*ENTRIES SHOWN*:
================

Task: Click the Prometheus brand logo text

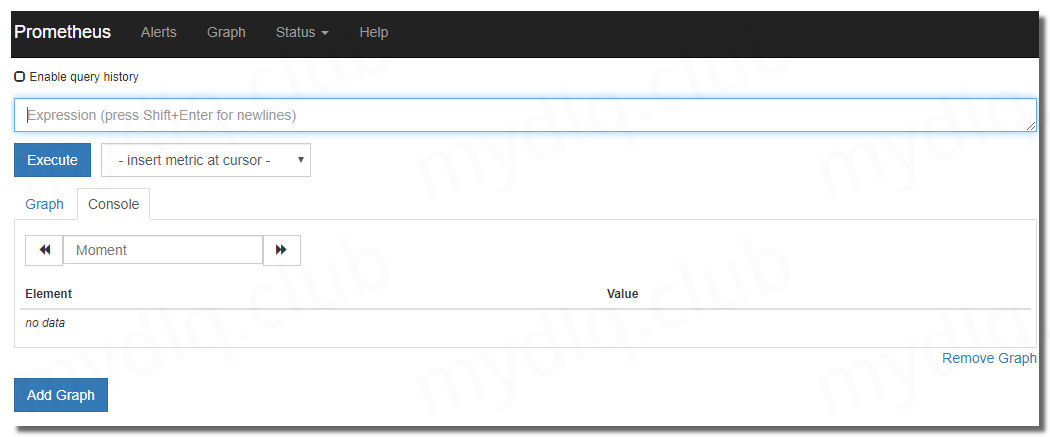Action: [x=62, y=32]
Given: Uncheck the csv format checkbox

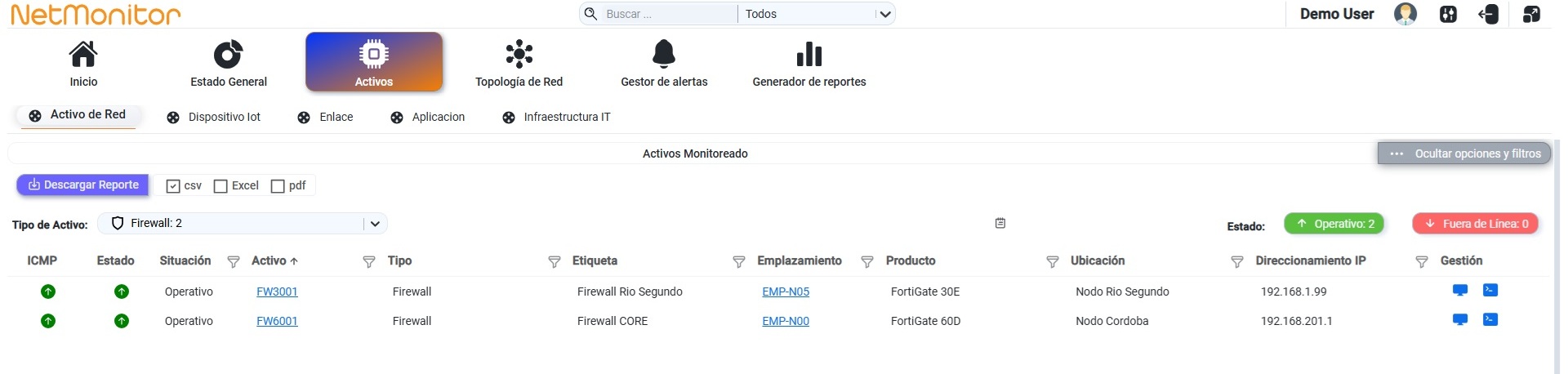Looking at the screenshot, I should coord(173,186).
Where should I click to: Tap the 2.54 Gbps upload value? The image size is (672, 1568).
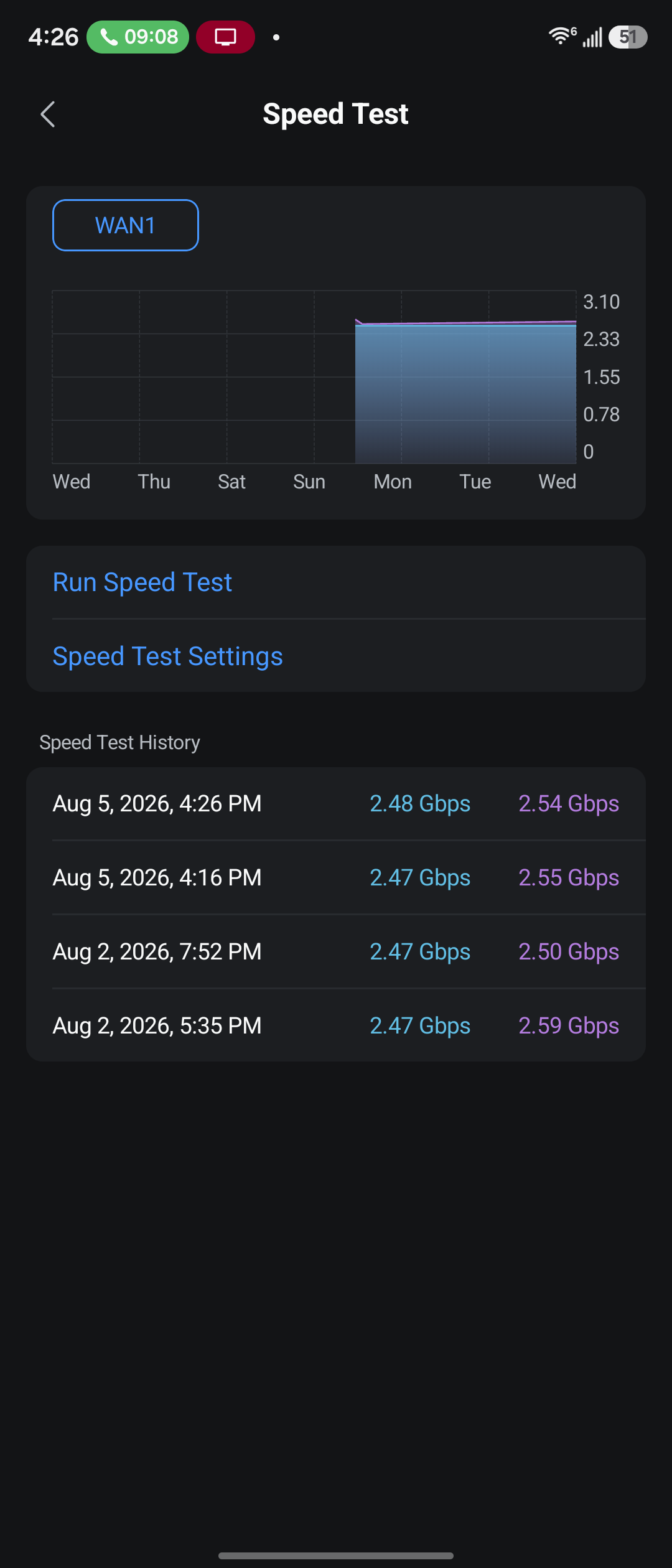569,804
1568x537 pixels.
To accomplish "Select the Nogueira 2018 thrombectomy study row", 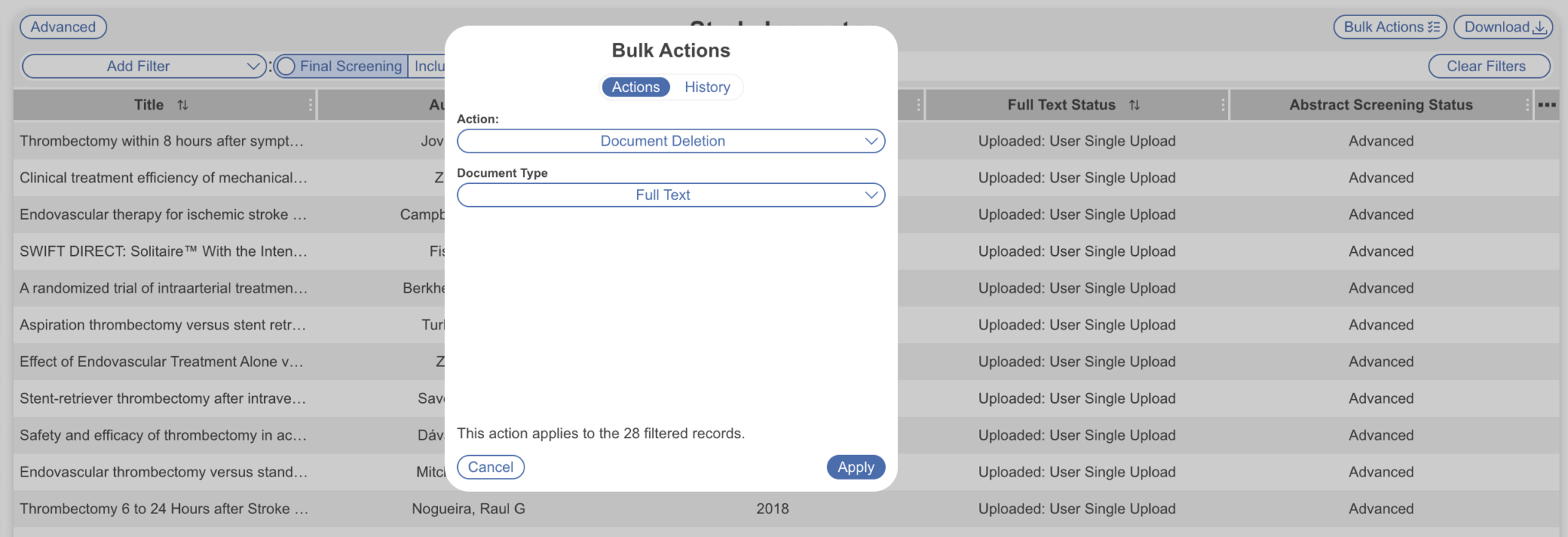I will click(x=165, y=508).
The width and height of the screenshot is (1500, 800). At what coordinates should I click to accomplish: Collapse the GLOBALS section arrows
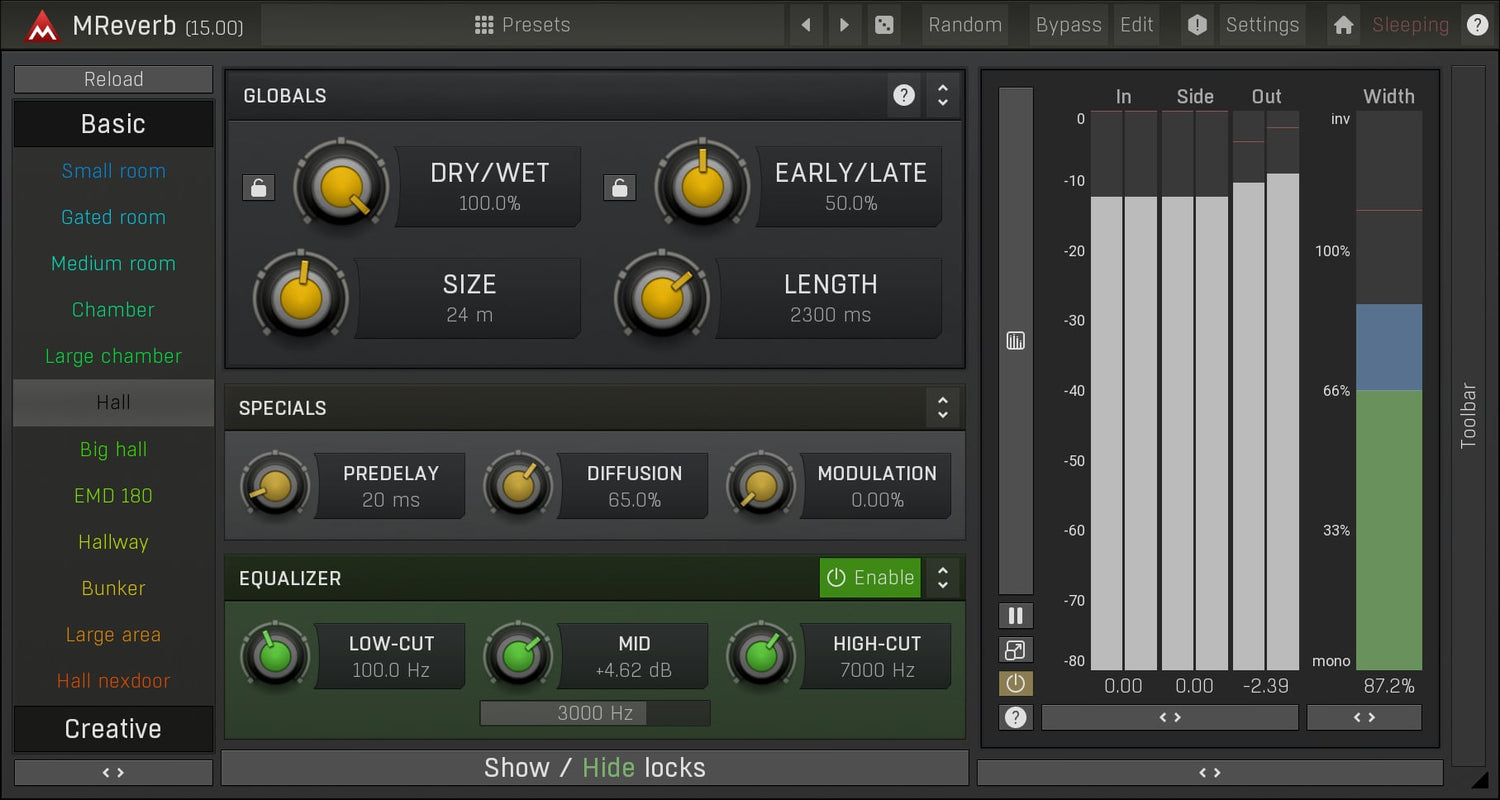(x=942, y=96)
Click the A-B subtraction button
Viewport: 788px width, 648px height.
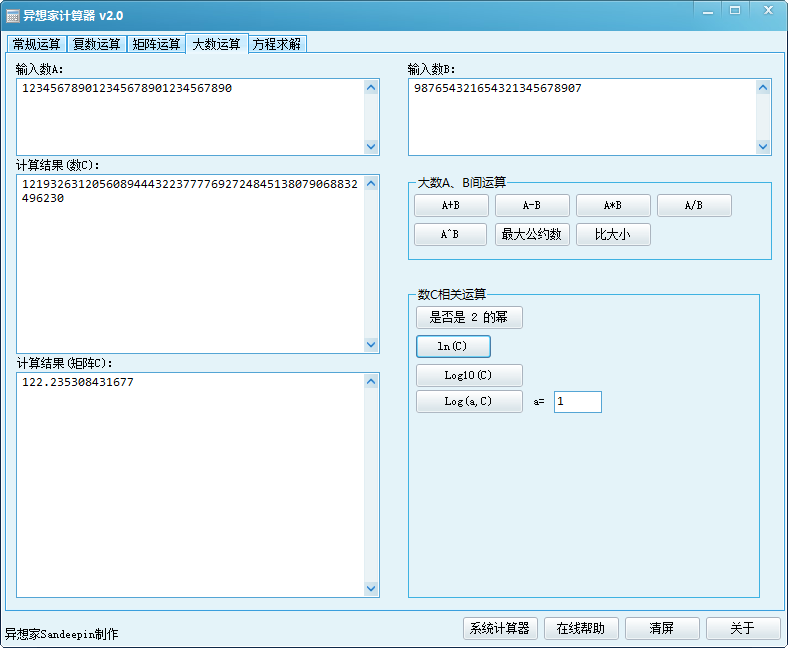tap(532, 205)
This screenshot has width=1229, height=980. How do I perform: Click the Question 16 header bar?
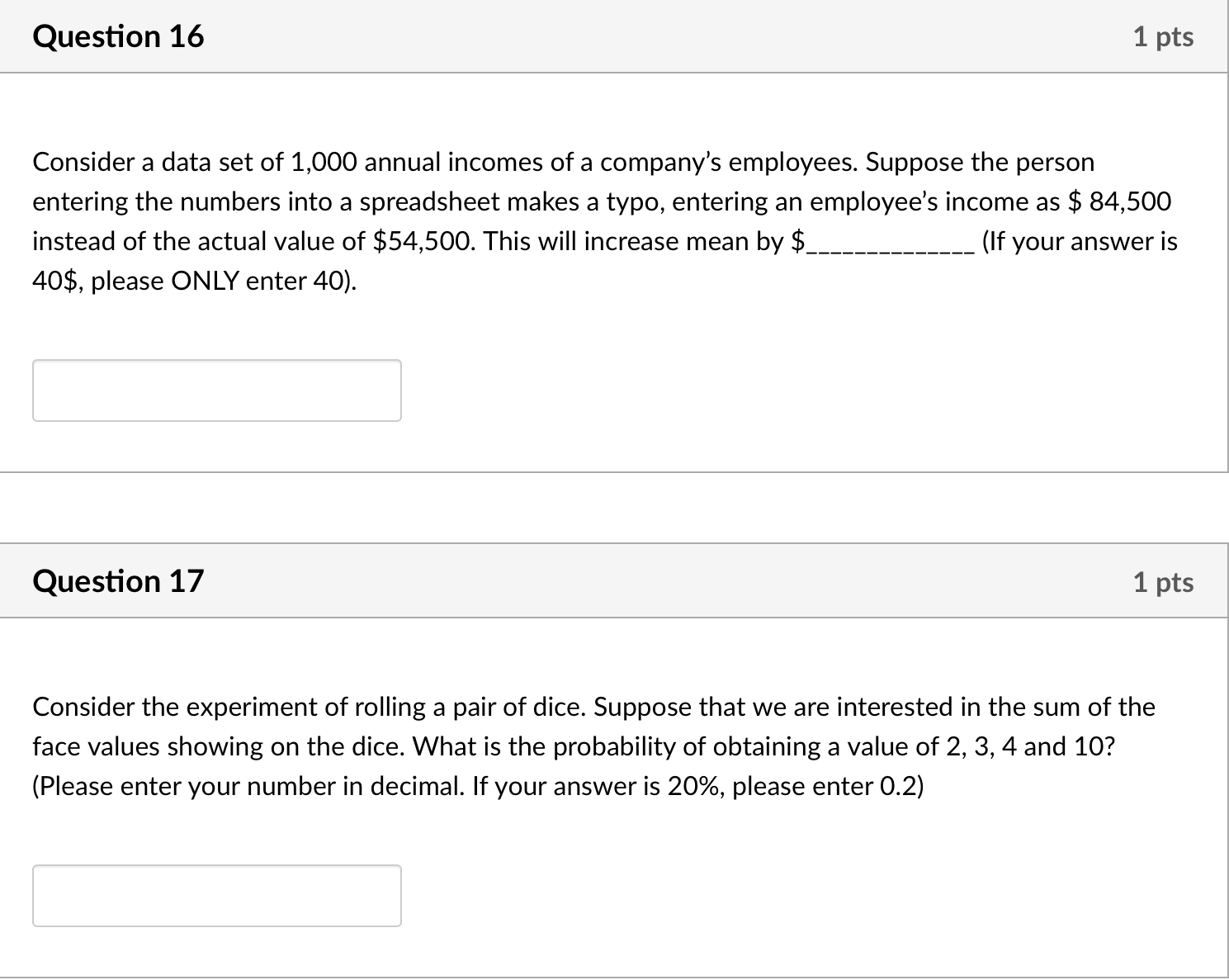click(x=614, y=36)
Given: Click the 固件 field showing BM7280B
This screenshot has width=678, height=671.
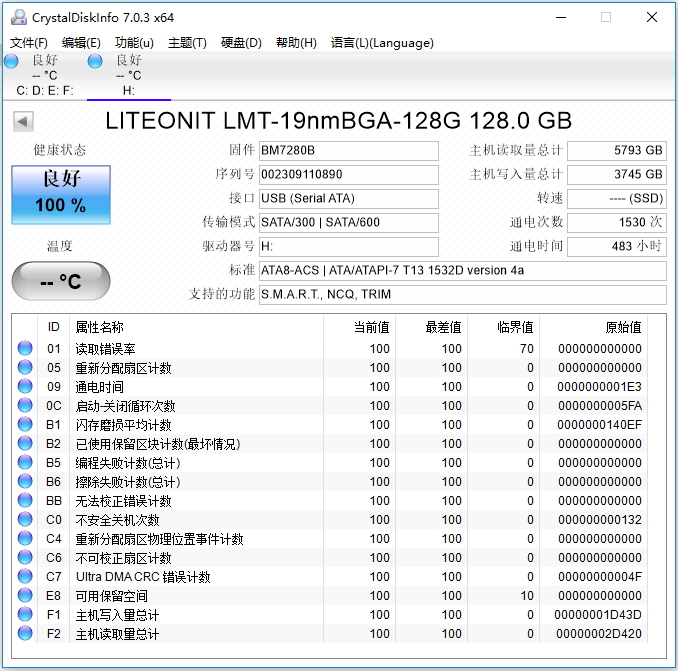Looking at the screenshot, I should coord(349,150).

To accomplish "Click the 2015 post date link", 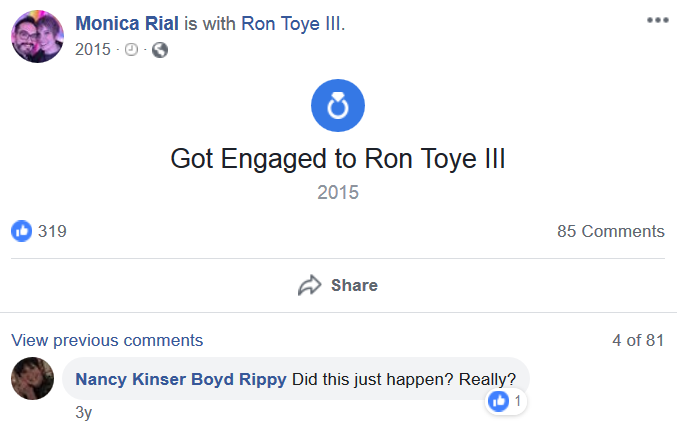I will 93,50.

================

Please repeat, exactly as written, the lines in the records above, starting with the one that has "The width and" and going on through the one that has "Given: Click the 固件 field showing BM7280B". Pictures are to be left out.

*SOLUTION TO THIS PROBLEM*:
The width and height of the screenshot is (1500, 800). At what coordinates should I click to accomplish: Collapse the GLOBALS section arrows
(x=942, y=96)
Click the A-B subtraction button
Viewport: 788px width, 648px height.
tap(532, 205)
This screenshot has width=1229, height=980. How do I perform: Click the Question 16 header bar?
click(x=614, y=36)
Given: Click the 固件 field showing BM7280B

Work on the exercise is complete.